CourseraA new way of delivery to close the employability skills gap

A new way of delivery to close the employability skills gap

Embedding lifelong skills in course curricula can help prepare graduates for the uncertainty of the future workforce

Round table held in October 2021.

Universities in Germany should embrace technology and data-driven insights while adapting teaching delivery methods to help students prepare for the jobs of the future.

Leaders from Germany’s higher education sector gathered for a Times Higher Education round table, held in partnership with Coursera, to discuss how to bridge the employability skills gap. The round table was held under Chatham House Rule.

The round table heard that higher education institutions would be expected to help bridge the widening skills gap, as well as create a lifelong learning framework to guide alumni through their careers.

One panellist said universities could play a “much bigger role in the context of innovation life cycles”, but would need a “proactive technology watch strategy”.

As economies experience rapid change, panellists said they believed data could deliver valuable insights.
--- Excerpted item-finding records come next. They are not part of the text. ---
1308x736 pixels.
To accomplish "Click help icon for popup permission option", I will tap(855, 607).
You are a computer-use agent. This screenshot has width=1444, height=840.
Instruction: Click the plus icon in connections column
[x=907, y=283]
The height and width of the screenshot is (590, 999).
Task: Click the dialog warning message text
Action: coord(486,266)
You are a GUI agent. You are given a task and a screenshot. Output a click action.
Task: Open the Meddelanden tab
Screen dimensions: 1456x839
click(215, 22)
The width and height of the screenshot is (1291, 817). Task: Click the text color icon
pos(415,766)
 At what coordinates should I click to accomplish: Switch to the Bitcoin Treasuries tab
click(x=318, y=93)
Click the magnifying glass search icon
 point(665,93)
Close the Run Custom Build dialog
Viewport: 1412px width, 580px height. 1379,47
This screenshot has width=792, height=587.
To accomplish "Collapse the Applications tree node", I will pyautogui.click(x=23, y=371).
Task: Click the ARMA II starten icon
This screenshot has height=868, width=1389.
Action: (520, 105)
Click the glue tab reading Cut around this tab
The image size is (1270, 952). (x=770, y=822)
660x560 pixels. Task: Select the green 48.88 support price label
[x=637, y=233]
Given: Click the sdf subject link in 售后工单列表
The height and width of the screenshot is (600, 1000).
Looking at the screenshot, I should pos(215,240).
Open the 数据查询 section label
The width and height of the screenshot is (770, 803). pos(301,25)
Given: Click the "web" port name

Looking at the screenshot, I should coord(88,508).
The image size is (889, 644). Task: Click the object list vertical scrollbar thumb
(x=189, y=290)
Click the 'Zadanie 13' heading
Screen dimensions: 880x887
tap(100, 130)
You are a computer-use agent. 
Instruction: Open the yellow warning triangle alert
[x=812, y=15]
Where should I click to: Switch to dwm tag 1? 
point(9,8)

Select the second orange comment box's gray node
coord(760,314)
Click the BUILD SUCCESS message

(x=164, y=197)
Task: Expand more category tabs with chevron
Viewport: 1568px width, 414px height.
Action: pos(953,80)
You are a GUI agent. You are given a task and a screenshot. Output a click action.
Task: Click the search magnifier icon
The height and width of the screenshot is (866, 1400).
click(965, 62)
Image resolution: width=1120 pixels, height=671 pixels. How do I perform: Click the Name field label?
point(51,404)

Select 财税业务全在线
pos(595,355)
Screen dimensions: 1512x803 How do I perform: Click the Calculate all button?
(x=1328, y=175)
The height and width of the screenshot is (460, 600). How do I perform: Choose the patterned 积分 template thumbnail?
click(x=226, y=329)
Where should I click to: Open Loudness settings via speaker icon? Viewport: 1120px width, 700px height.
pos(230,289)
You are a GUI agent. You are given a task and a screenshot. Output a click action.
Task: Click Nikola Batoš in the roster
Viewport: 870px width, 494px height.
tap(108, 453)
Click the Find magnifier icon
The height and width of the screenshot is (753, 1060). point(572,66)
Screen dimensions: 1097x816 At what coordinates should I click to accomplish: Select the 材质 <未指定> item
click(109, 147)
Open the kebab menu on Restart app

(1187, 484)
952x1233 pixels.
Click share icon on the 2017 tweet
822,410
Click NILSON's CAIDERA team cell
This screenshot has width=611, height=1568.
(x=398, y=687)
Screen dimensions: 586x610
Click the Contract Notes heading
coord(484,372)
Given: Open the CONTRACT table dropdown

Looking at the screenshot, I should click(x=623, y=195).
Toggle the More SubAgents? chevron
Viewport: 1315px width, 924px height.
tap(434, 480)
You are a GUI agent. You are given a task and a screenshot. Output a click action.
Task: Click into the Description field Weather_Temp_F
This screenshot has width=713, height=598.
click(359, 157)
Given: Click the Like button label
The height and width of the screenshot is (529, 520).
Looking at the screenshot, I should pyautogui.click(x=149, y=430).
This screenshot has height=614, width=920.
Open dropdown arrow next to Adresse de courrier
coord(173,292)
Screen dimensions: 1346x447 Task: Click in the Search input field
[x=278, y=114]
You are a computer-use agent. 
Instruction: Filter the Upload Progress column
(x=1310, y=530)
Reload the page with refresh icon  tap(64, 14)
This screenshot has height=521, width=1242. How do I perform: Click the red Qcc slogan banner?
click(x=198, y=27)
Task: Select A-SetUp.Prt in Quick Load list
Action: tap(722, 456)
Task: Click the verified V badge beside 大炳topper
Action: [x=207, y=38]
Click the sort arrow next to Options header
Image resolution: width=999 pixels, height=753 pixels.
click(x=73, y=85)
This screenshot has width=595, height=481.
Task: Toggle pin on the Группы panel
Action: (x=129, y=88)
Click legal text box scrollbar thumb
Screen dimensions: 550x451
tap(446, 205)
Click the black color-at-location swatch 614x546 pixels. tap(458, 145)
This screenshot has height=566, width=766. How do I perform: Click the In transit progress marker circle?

With nearly 90 million users, Coursera, for example, uses data to discover which learning patterns its students prefer.

“I think data-led insights, pointing to evidence about where institutions should be focusing their resources, is very much going to be the thing of the future,” one panellist said. “We’re going to see curricula evolving a lot quicker than they have in the past to meet the demands of the future jobs that currently aren’t in existence.”

Rather than attempt to keep up with the ongoing transformation in the labour market, several panellists suggested that universities focus on teaching lifelong skills to students, such as learning how to learn and critical reflection.

“We have to ask ourselves, what is it that students need to learn today to be able to thrive 10 or 15 years from now, when we don’t know what jobs exist?” one panellist said.

There was a suggestion that universities should use external learning resources as much as possible, with lecturers taking on a role more like a mentor or a coach. Students could be empowered to think creatively and take control of their own learning. Faculty would also need to be upskilled as learning and teaching models evolve.

One panellist said the “USP in the pedagogy” would be important in determining how many students institutions can attract.

“This means mass customisation for institutions providing the maximum flexibility for a range of potential students and not trying to offer a product that is being fitted to everyone out there,” a panellist said. “At the moment, there is only the single phrase ‘alma mater’, but in the future students will much more have a plural. They will have many places where they learned.”

Panellists said a competency or outcome-based framework should also be considered. But institutions would have to work closely with employers to develop a “common language” that ensured that new forms of assessment were recognised and valued.

“Twenty to 30 years ago, German institutions provided close to 450 study programmes. If you were an employer and somebody said, ‘I’m an engineer’, you had an assumption of what skill set that person sitting in front of you could actually provide to your company,” one panellist said. “Nowadays, we have 17,000 different study programmes in Germany. One of the biggest stakeholders of such a framework is the corporates; they need to be part of that, they need to help develop it further and also have a common understanding.”